When it comes to the field of journalism, most people think it’s a profession where reporters ask annoying questions to everyday people – including the famous – on what’s happening in their life and how a particular event impacts them in some way. What you see in investigative journalism, especially on Australian television, with shows like Sunday Night and A Current Affairs, you mainly witness ridicule by people and journalists chasing those who have been accused as frauds and thieves. But what happens if the story that you create reaches out to the people who have been suffering the most?

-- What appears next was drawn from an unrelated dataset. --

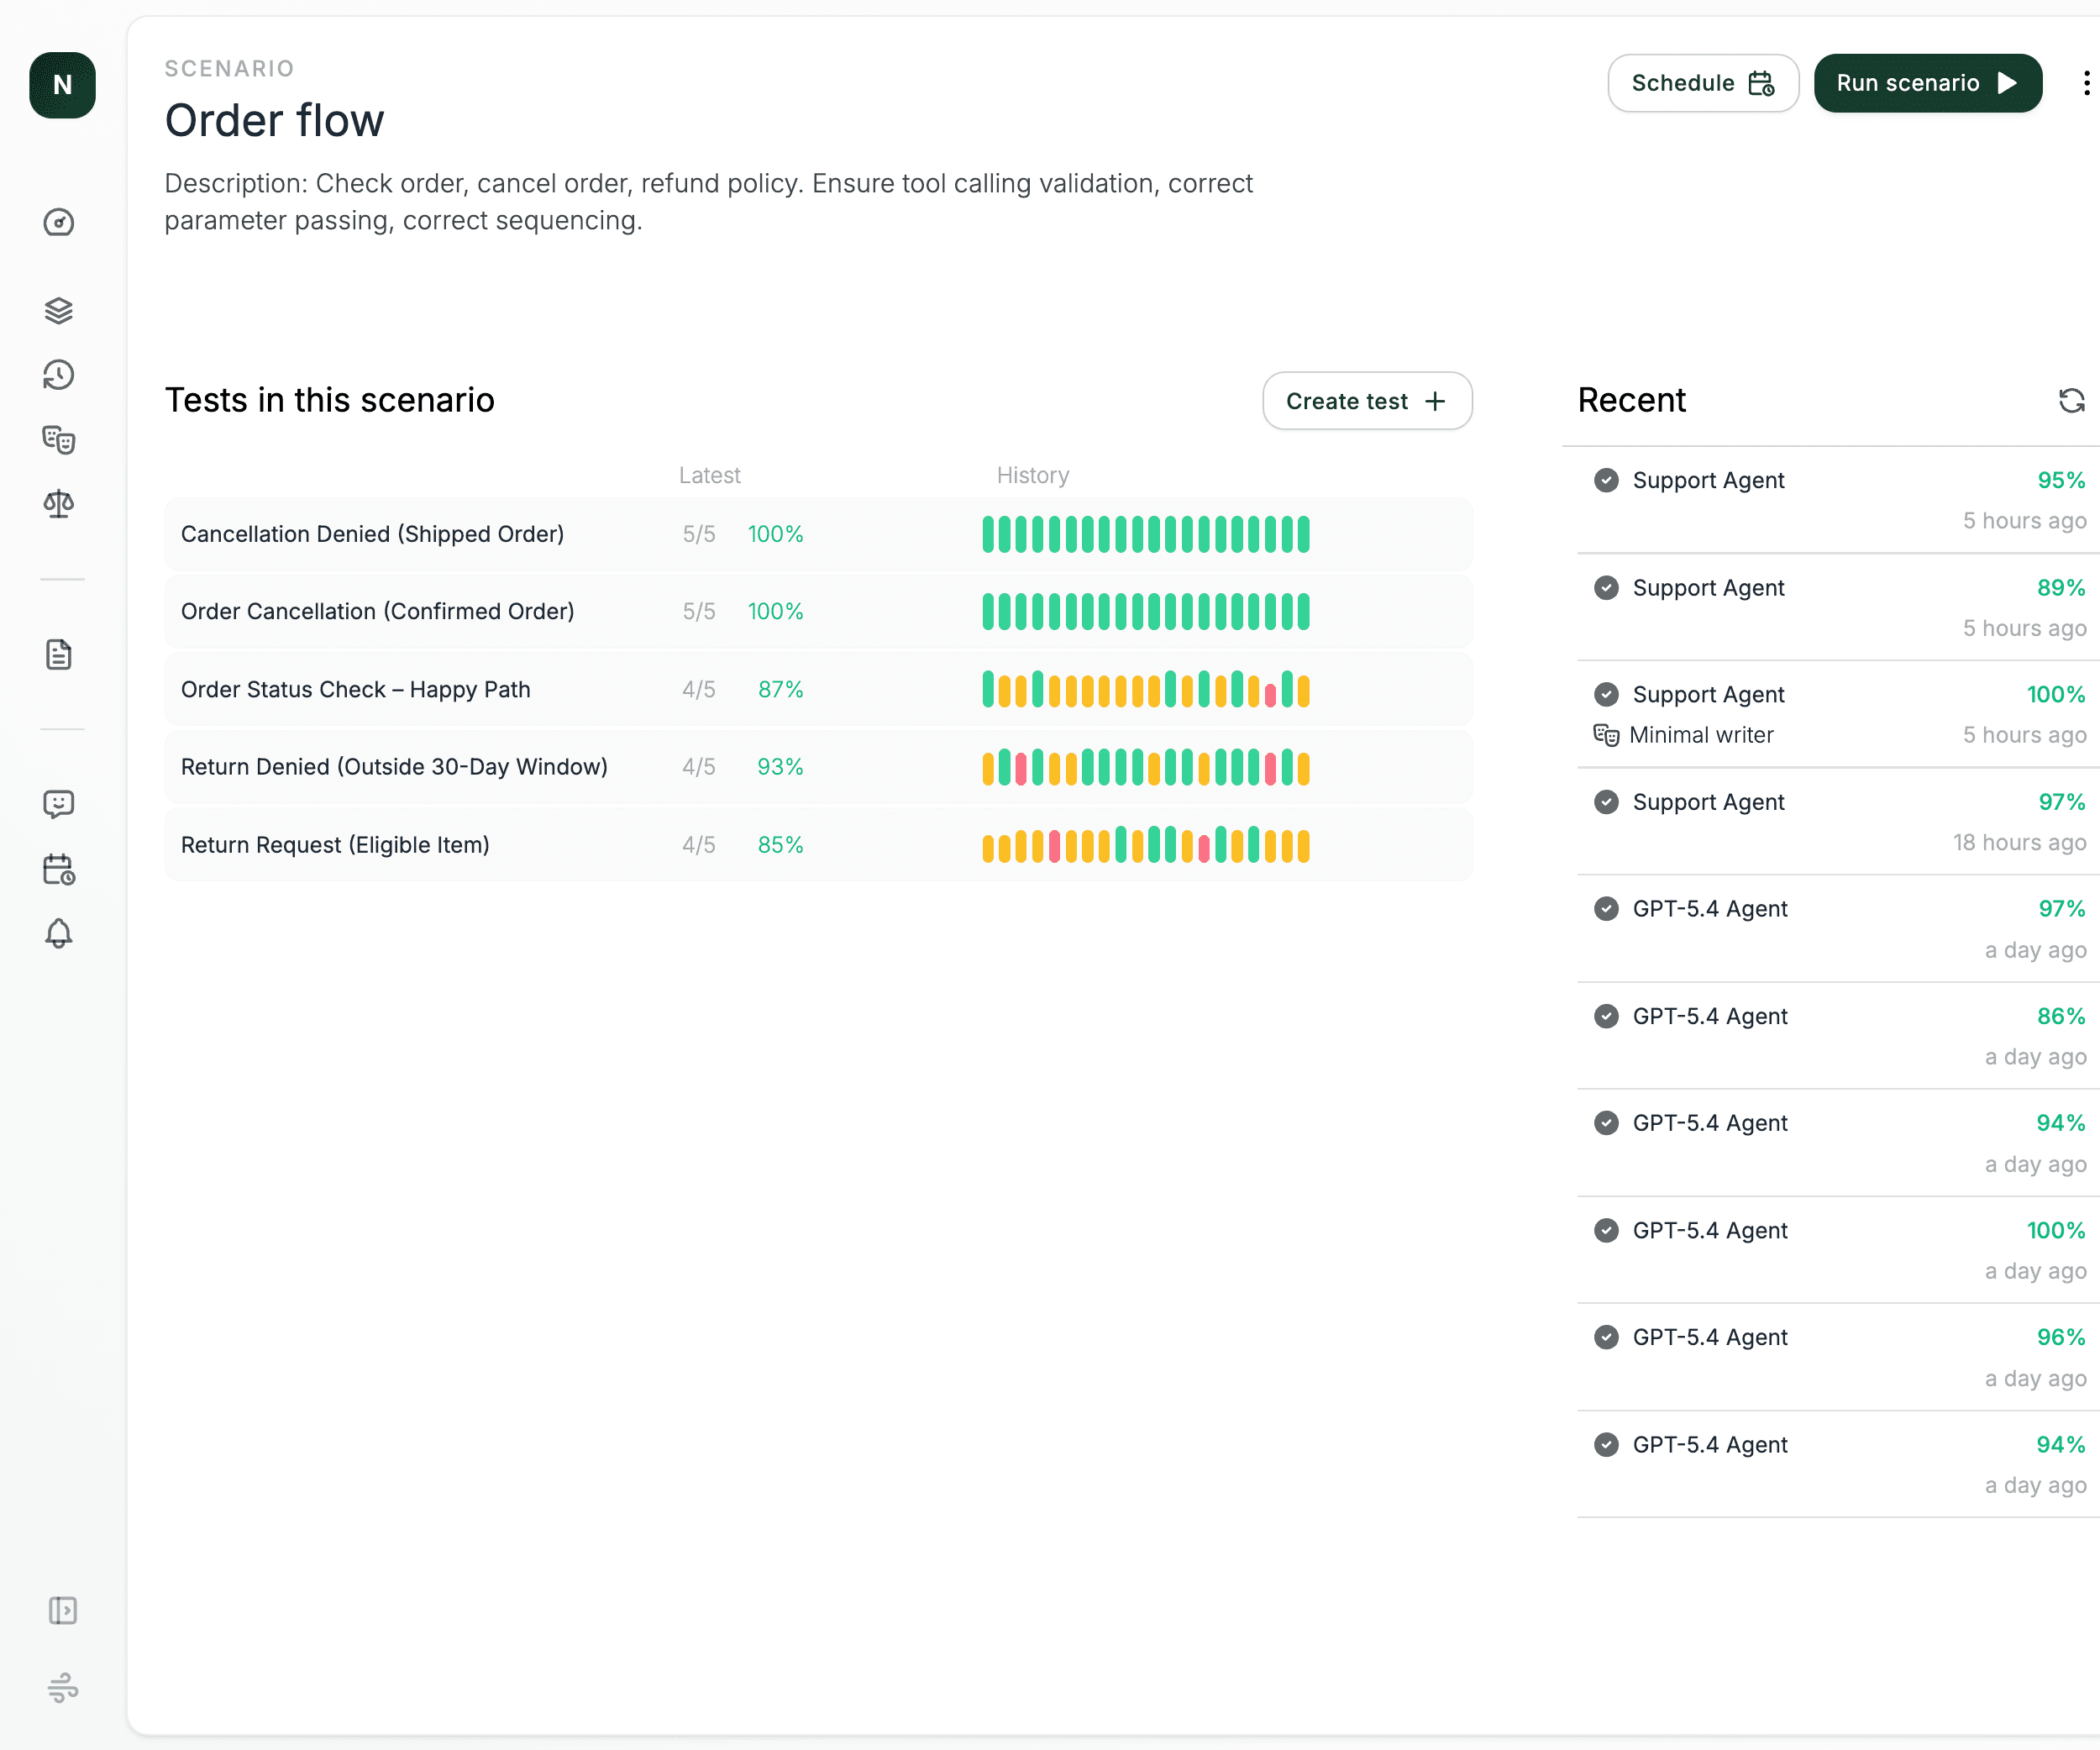Open Order Status Check – Happy Path test
Viewport: 2100px width, 1750px height.
click(356, 690)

Directed by Tom McCarthy (The Station Agent, The Visitor), Spotlight is a very eye-opening, dramatic and heart-wrenching film which depicts the true story of a team of journalists who work for newspaper publication, The Boston Globe who publish a groundbreaking story. Set back in 2001, the publication hires new editor, Marty Baron (Liev Schreiber). He finds out that Walter “Robby” Robinson (Michael Keaton) is head reporter of the “Spotlight” team which consists of Michael Rezendes (Mark Ruffalo), Sacha Pfeiffer (Rachel McAdams) and Matt Carroll (Brian d’Arcy James). Baron reads an article in a small column on pedophile priest, John Geoghan being accused of sexually abusing children and how the Cardinal Law (The Archbishop of Boston) did nothing to stop him. He then urges the Spotlight team to investigate and find the story behind it.
If there’s one thing that I admire about this film is the passion and integrity all the journalists had when it came to breaking the story. Despite research being difficult and strenuous, the reporters had purpose to write a story that mattered – to the people and most importantly, to themselves. With McCarthy’s background in as a director, Spotlight is honestly one of his best films to date.
Ruffalo in particular was strong in his role with Keaton being superior and dedicated to his character of Robby. The solid acting by the main cast brought the story to life and you could feel the authenticity from the script on-screen. Although the film started slow at first, there was a huge build-up as it progressed even further, making its journey an exhilarating and downright terrifying one.
It’s amazing how one story can create such an impact for people, especially stories which are the most controversial. Spotlight showcases a pressing issue that was dealt with fifteen years ago and it’s something you wouldn’t expect from Catholicism. That being said, you need to be open-minded when it comes to watching this film as what it deals with isn’t exactly comfortable for the average viewer. Spotlight is a film that is intimidating but at the same time informative because what it reveals is the truth. The truth of how a story can change people’s lives by reporters who simply care.
Spotlight was shown in last year’s Adelaide Film Festival. Its Australian release date is on January 28.